Quando Ed Motta diz “eu não quero ser humilde” e reclama da humildade, dizendo “humilde é um atestado de morto”, ele está, na verdade, se insurgindo contra o estetismo; quando fala de enófilos que adoram fazer pose, ele está falando contra o estetismo. Ou mesmo quando fala mal de Elvis Presley e Johnny Cash, ele está falando contra o estetismo. Ed Motta não precisa disfarçar seus talentos, seus gostos ou mesmo suas críticas, pois sua autenticidade é fundamentada na convicção que ele tem sobre a excelência. Vê-lo, num dia, dizer que não gosta de maionese, e, no outro, fazer uma live  histórica com o lendário Greg Phillinganes – tecladista que foi diretor musical de Michael Jackson, tocou em Off the wall e foi o único a tocar no clássico absoluto Songs in the key of life, de Stevie Wonder –, é maravilhoso. A quantidade de informações trazidas num vídeo sobre os melhores contrabaixistas de todos os tempos, é um presente precioso, fruto da generosidade de um artista que não precisa desprezar (de prezar menos) a si próprio para parecer aceitável aos estetas. A conversa com o produtor João Marcelo Bôscoli, amigo de longa data, é uma oportunidade de ouvir não só alguém que conhece Ed Motta, mas que sabe – e isso fica muito claro – que todos aqueles arroubos são oriundos de uma personalidade dócil e sensível.

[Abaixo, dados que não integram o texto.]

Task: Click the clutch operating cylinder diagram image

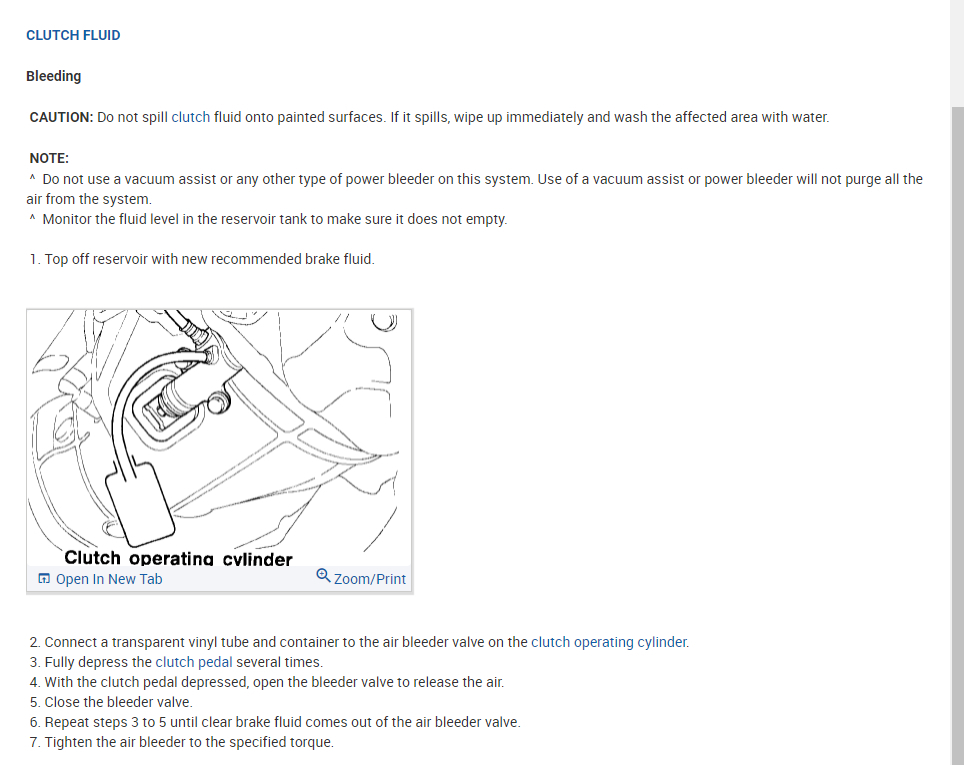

A questão fundamental é: Ed Motta não suporta a mediocridade; e ainda que se exceda em muitos momentos, que pareça um misantropo que não gosta de nada e de ninguém, quem o acompanha sabe que Ed gosta mesmo é do que é bom, indiscutivelmente bom, sobretudo para quem não só aprecia, mas tem conhecimento das coisas. E Ed, é forçoso admitir, é uma pedra no sapato dos que sabem que só estão onde estão porque se embrenharam no espírito do tempo ou têm o famoso QI (quem indica), mas não por talento genuíno. A excelência artística é para poucos, mas são esses poucos que imprimem dignidade ao ofício e deixam a marca do eterno no tempo.